Conçu pour le cinéma, et parce que son sujet est plus glamour de prime abord, The Queen est en quelque sorte une suite donnée à The Deal, très bon téléfilm réalisé par Stephen Frears en 2003 sur les relations entre Tony Blair et le leader du Labour, Gordon Brown, à qui Blair a grillé la politesse quand il s’est agi d’occuper le 10, Downing Street. Suite, parce qu’on retrouve le même acteur dans la peau du prime minister et la même logique de ressemblance qui conduit le casting et le jeu des comédiens (Helen Mirren dans la peau de la Queen). Suite, surtout, parce que s’y poursuit un travail plutôt intéressant sur la télé et le cinéma, le télé-cinéma qui est le mode d’expression où Frears aujourd’hui retrouve un peu de verve. The Queen s’ouvre sur une scène où la reine pose pour un peintre tandis que la tévé diffuse les images de Blair fraîchement élu : ce partage des supports est le motif du film, où s’invitent régulièrement des images tévés plein cadre.

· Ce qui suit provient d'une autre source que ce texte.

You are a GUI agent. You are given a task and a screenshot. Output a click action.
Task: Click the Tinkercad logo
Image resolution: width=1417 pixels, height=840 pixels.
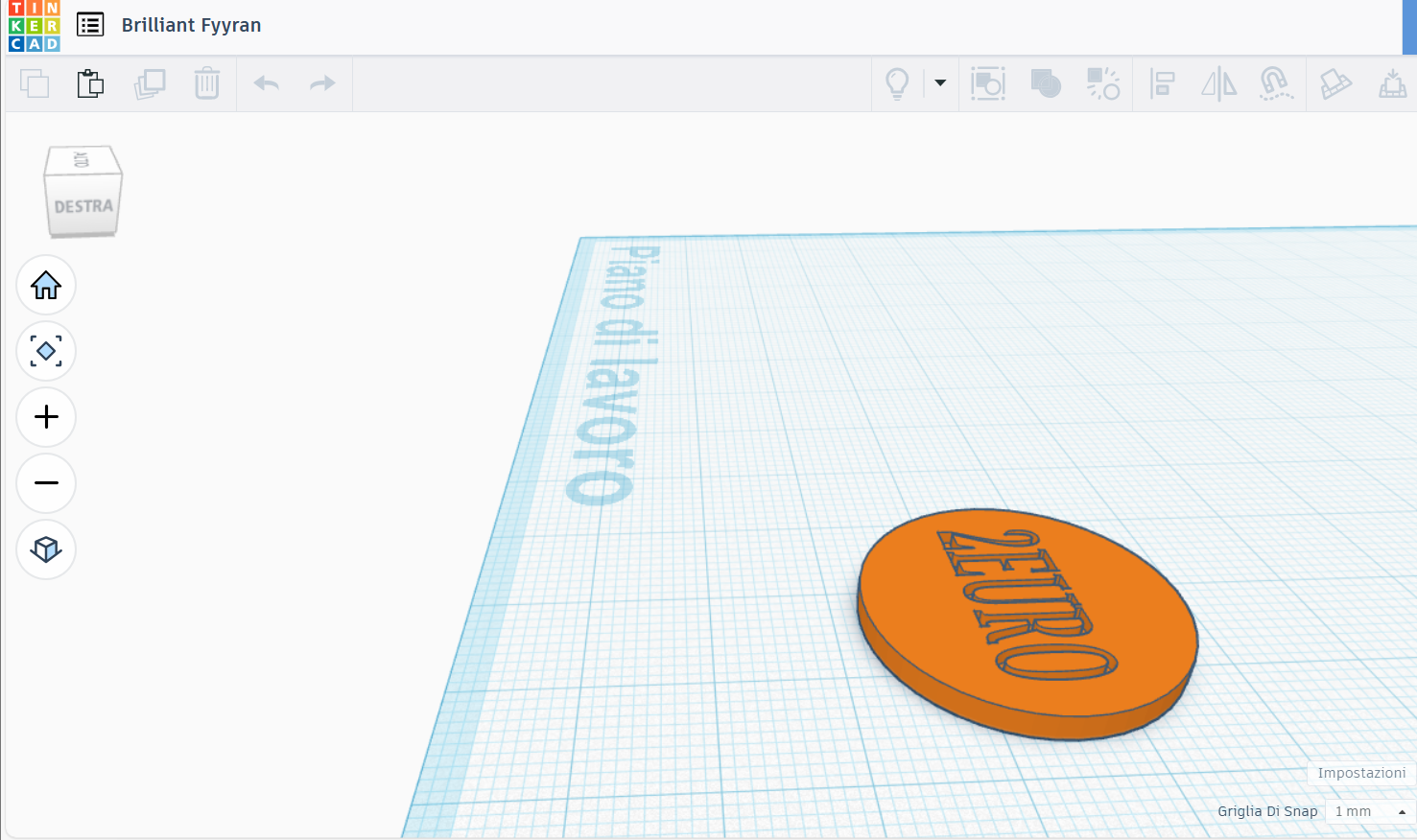click(34, 26)
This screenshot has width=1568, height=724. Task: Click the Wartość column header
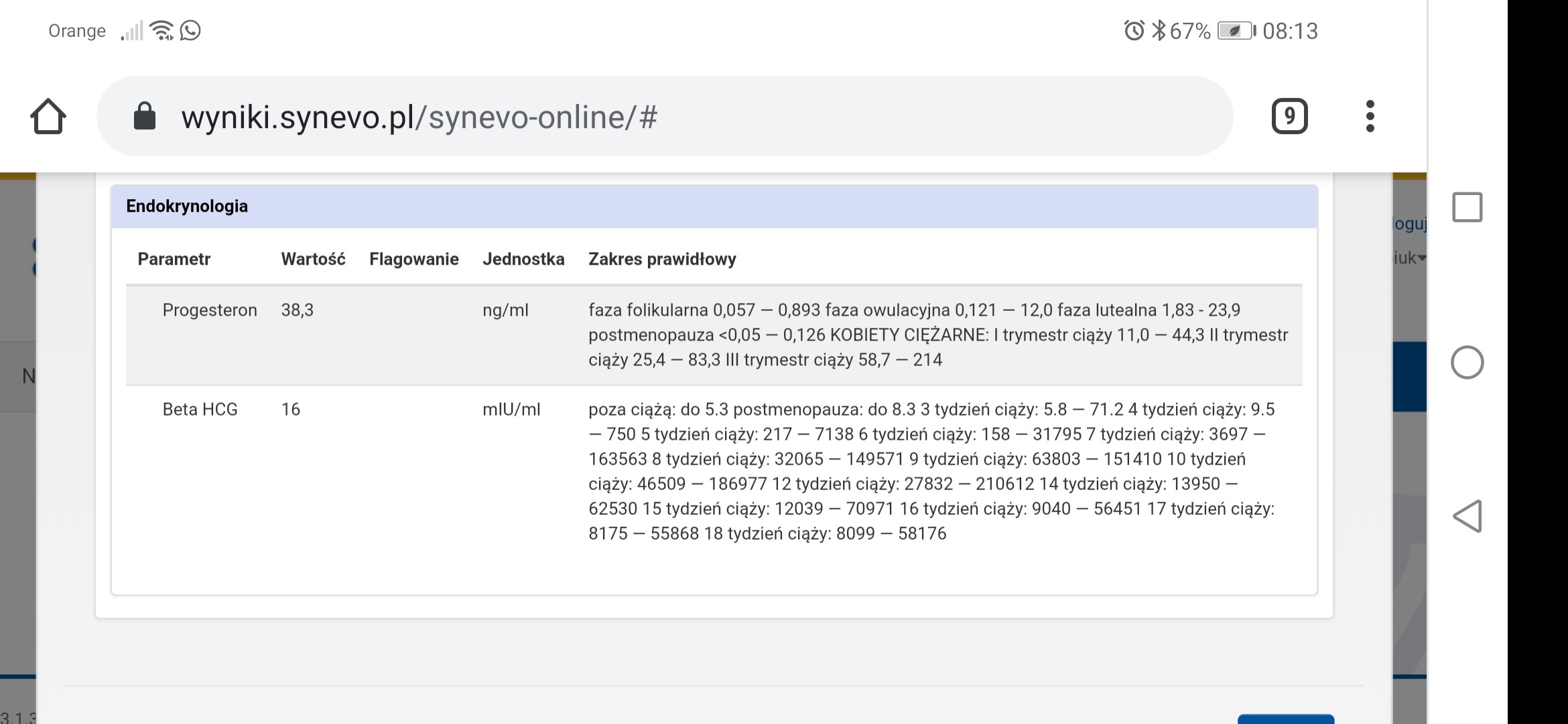pyautogui.click(x=313, y=259)
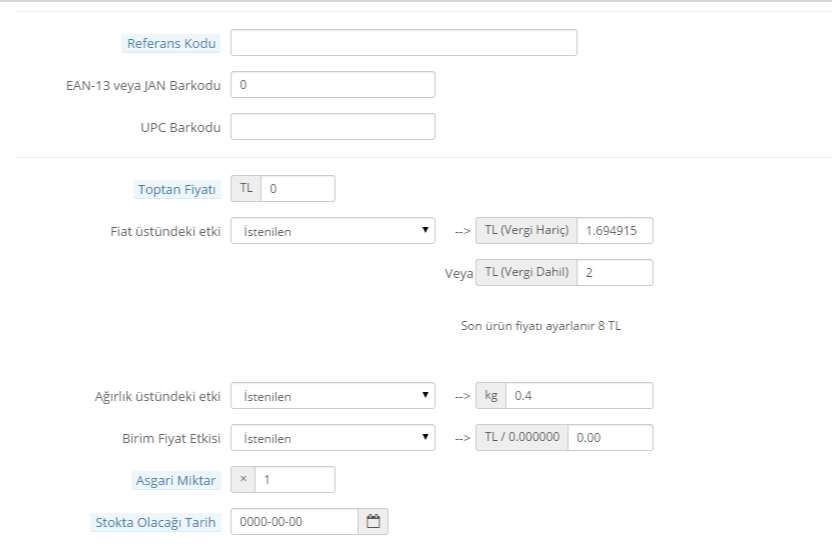
Task: Open the calendar icon beside the stock date field
Action: click(x=373, y=521)
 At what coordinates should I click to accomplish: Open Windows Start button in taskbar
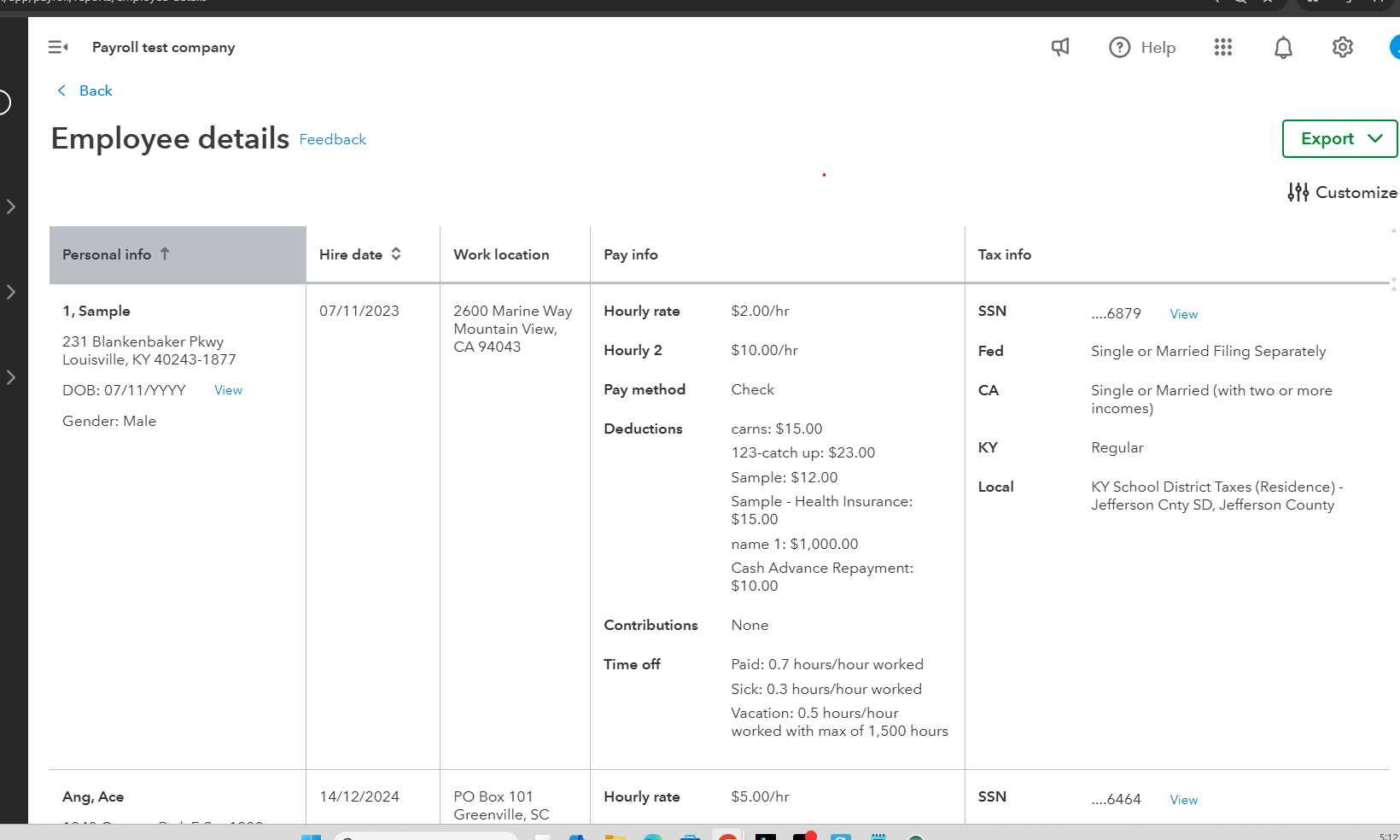(311, 836)
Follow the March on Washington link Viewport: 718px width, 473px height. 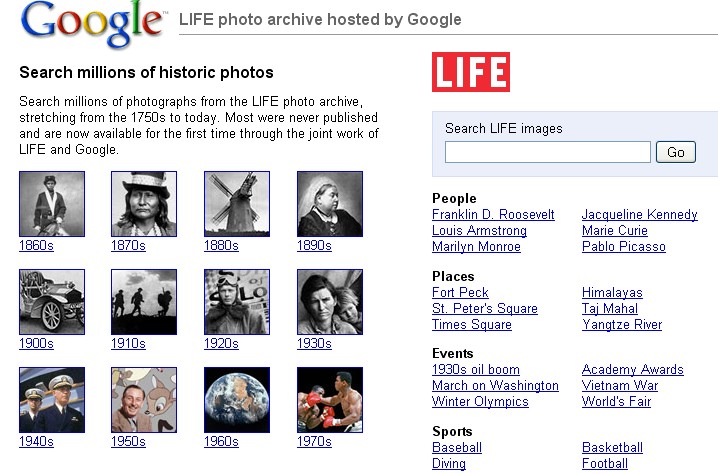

Ce que raconte The Queen est tout aussi palpitant que son dispositif, puisque l’action, ramassée l’espace d’une semaine (entre la mort de Lady Di et ses funérailles), ne s’accomplit que dans le miniature de la parole échangée : coups de fil, revues de presse, brèves conversations, etc. Le film se déroule durant la semaine suivant la mort de Lady Di. Tandis que le pays pleure, la famille royale n’interrompt pas ses vacances pour regagner Londres, considérant que la mort de l’ex-femme du Prince Charles, donc ex-membre de la famille royale, n’est pas une affaire d’état mais une affaire privée. La queen fait sa tête de cochon, la foule gronde, c’est la crise. A chaque instant du récit, c’est l’image qui renseigne sur le statut de tous et de chacun. Tout le bricolage autour des images d’archives est la chaudière du film, dans son rapport avec la reconstitution proprement dite, et d’ailleurs les personnages gardent en permanence un œil rivé sur la télé, comme pour vérifier l’effet de leurs actes dans la sphère voisine, parallèle, de l’image. Lady Di, le seul personnage à n’être pas incarné par un comédien (et donc échappe à la question de la ressemblance acteur/personne réelle), est pure apparition télévisuelle, elle se manifeste de-ci de-là dans le film et son statut cathodique est la signature de son aura, à quoi répondent les milliers de têtes pleureuses vibrionnant sur les images tramées : raccourci net qui élucide le pathétique et fascinant rapport d’idolâtrie qu’entretient le peuple vis-à-vis des têtes couronnées.

Le film a beau s’intituler The Queen, il s’agit surtout d’une étude sur le phénomène Lady Di. C’est précisément cet archaïsme que le film élucide brillamment, davantage encore que celui d’une famille royale complètement déconnectée de la réalité du pays.